Nuclear-powered US submarine reaches South Korea
Deployment of US strategic asset will ‘realize peace,’ says South Korean naval commander
ISTANBUL
A nuclear-powered US submarine reached South Korea on Friday, Seoul said.
It has been the first time since October 2017 that the submarine sailed to the Korean Peninsula.
The Ohio-class nuclear-powered guided missile submarine of the US Navy arrived at the southern port city of Busan, the South Korean Defense Ministry said in a statement.
Deployment of the nuclear-powered submarine was decided during the US-South Korea summit held in Washington in April.
Notably, its arrival at Busan came a day after North Korea fired two short-range ballistic missiles that landed within Japan's exclusive economic zone, according to local media reports.
The South Korean Defense Ministry said with the deployment of the US nuclear-powered submarine, the two navies “plan to strengthen their special warfare capability and interoperability to respond to North Korea's ever-increasing threat through combined special warfare training.”
The submarine’s visit to Korea is to “increase regular visibility of US strategic assets.
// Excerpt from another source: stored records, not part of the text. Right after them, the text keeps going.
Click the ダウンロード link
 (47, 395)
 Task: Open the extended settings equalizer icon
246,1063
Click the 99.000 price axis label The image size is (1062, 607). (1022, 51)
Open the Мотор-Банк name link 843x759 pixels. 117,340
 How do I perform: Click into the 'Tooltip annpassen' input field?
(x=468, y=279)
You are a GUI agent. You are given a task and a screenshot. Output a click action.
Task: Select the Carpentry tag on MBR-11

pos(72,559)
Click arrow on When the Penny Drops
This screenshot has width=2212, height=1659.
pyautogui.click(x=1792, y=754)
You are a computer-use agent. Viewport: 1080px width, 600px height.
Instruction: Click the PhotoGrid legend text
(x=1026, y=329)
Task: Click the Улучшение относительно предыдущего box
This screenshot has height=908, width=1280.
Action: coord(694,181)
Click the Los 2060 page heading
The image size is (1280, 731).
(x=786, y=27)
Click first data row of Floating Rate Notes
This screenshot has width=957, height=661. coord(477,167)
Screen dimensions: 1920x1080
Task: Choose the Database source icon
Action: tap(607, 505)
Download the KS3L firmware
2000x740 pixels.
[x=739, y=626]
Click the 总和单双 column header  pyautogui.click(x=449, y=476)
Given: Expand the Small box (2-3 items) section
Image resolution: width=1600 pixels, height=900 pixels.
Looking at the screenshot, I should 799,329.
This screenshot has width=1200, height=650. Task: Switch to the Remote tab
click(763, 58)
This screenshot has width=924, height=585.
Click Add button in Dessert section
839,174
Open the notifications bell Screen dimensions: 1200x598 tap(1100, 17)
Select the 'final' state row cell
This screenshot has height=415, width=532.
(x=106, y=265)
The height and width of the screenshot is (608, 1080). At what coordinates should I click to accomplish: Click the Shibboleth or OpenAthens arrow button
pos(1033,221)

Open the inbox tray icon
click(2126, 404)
It shows the overwhelming ability and posture of the ROK-US alliance to realize peace,” said Vice Admiral Kim Myung-soo, South Korean commander of naval operations.
ROK or Republic of Korea is the official name of South Korea.
Meanwhile, the South Korean Joint Chiefs of Staff said it has retrieved what is "believed" to be a sunken part of the North Korean space rocket from the Yellow Sea.
Pyongyang had attempted to launch a military reconnaissance satellite late last month but it failed and crashed into the sea.